Cooper had no choice but to veto the inadequate and spiteful budget even if the override was also inevitable.
While legislative leaders were slashing budgets in departments that Democrats run and cutting the UNC School of Law by $500,000 because some liberals work there, they were giving more funding and authority to the newly elected Republican Superintendent of Public Instruction Mark Johnson, who spends of lot of his time avoiding reporters who are understandably curious about his positions on controversial education issues.
The budget singled out a few employees at DPI for dismissal because they had the gall to volunteer for the campaign of Democratic Superintendent June Atkinson. The budget also fired the primary staff person of the State Board of Education because legislative leaders are angry with the board, even though it is run by Republicans, because board members are opposed to turning over more power to Johnson.
None of these decisions had anything to with saving money, they were vengeful political acts not financial ones. Not only did Johnson receive funding for 10 new positions, Republican Lt. Dan Forest received a new position for his office too and a protection detail for himself and his family.
Then there’s the nonchalance of House and Senate leaders to the unanimous decision by the U.S. Supreme Court that the legislative districts they drew in 2011 are unconstitutional because they pack African-American voters into a handful of districts to minimize their power and increase the power of Republicans elsewhere in the state.
Gov. Cooper called on lawmakers to convene a concurrent special session to redraw the districts but legislative leaders brazenly refused and are now asking the courts to give them more time, the ultimate goal to have yet another election with illegally gerrymandered districts drawn to consolidate their power.
Then there is the assault on the courts, shrinking the size of the N.C. Court of Appeals to try to prevent Cooper from appointing judges to replace ones who retire. Lower court races were made partisan against the advice of most people involved in the criminal justice system.

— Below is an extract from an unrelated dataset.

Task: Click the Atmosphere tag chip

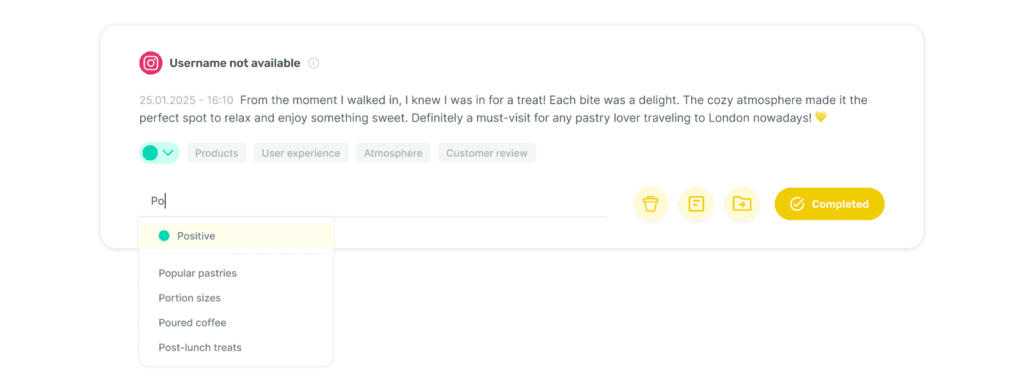Action: tap(393, 153)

Then this past week Rep. Justin Burr floated a scheme to redraw judicial and prosecutorial districts in an obvious attempt to elect more Republicans. There wasn’t time to pass it but it is likely to be considered in a coming special session.
There were a few noteworthy achievements this year, most notably ending the practice of trying 16- and 17-year-olds who commit crimes as adults and the passage of legislation to improve the state’s expunction laws to allow people who make mistakes to move on with their lives.

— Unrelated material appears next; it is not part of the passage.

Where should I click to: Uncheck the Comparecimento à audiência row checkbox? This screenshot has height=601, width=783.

But overall, forward-looking legislation was few and far between this session. Legislative leaders were more interested in power and revenge. Far-right ideology was on display too but this year it came with an even more bitter edge with a little old fashioned corruption thrown in for good measure.
The budget included a giveaway to a chemical company represented by a former Republican House Speaker and $100 million in spending in projects that were added to the budget at the last minute to reward allies of the leadership and feather the nests of their own districts.

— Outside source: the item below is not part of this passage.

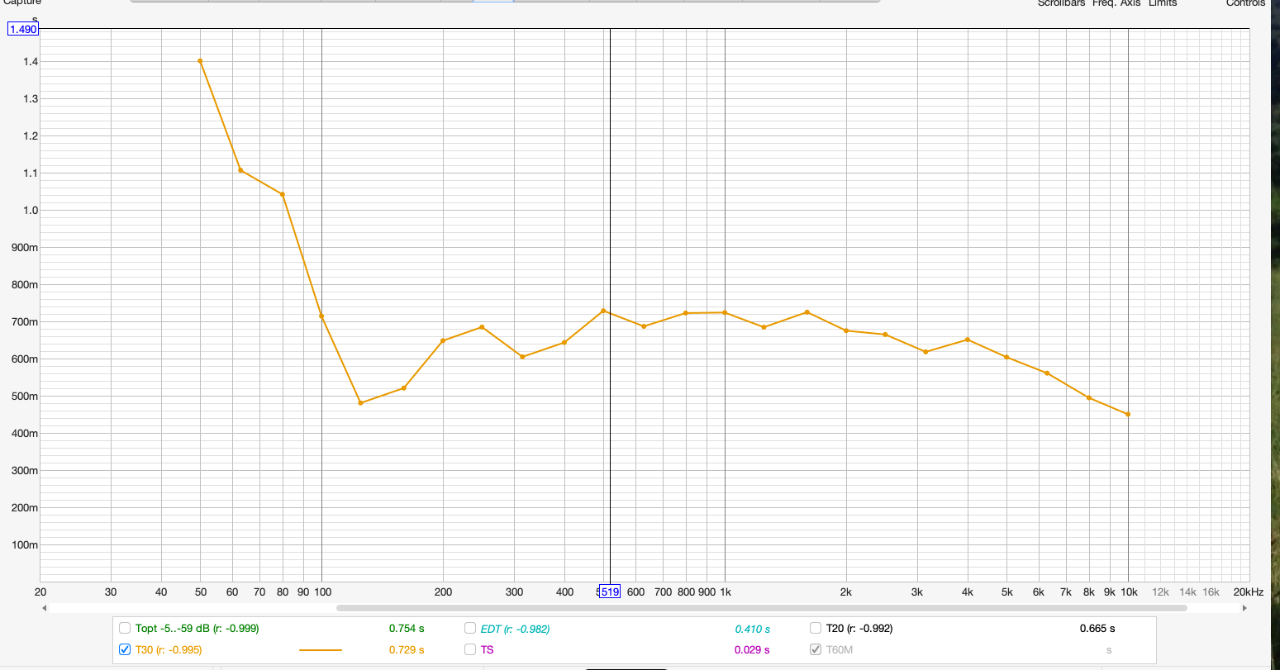Uncheck the T30 trace checkbox
The width and height of the screenshot is (1280, 670).
click(125, 649)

It was the perfect ending to a session that did not feature any vision or plan for the future of the state, just spite and payback and anger from legislative leaders, all in the shadow of the President they support who has made an art form out of bullying and intimidation and has the historically low approval ratings to show for it.
There is talk of several special sessions to come to this fall, one to redraw legislative districts and consider Burr’s partisan attack on the courts, and one to consider a raft of constitutional amendments.
Legislative leaders can read the polls. They know that people in North Carolina are not happy with their ideological rampages and power grabs and they may try to cement some of their worst ideas in the constitution to make it harder to reverse them.
Maybe that is the silver lining in this gloomy, blustery and bitterly partisan session, that the folks in charge can see the writing on the wall. Their days may be numbered. People have had enough.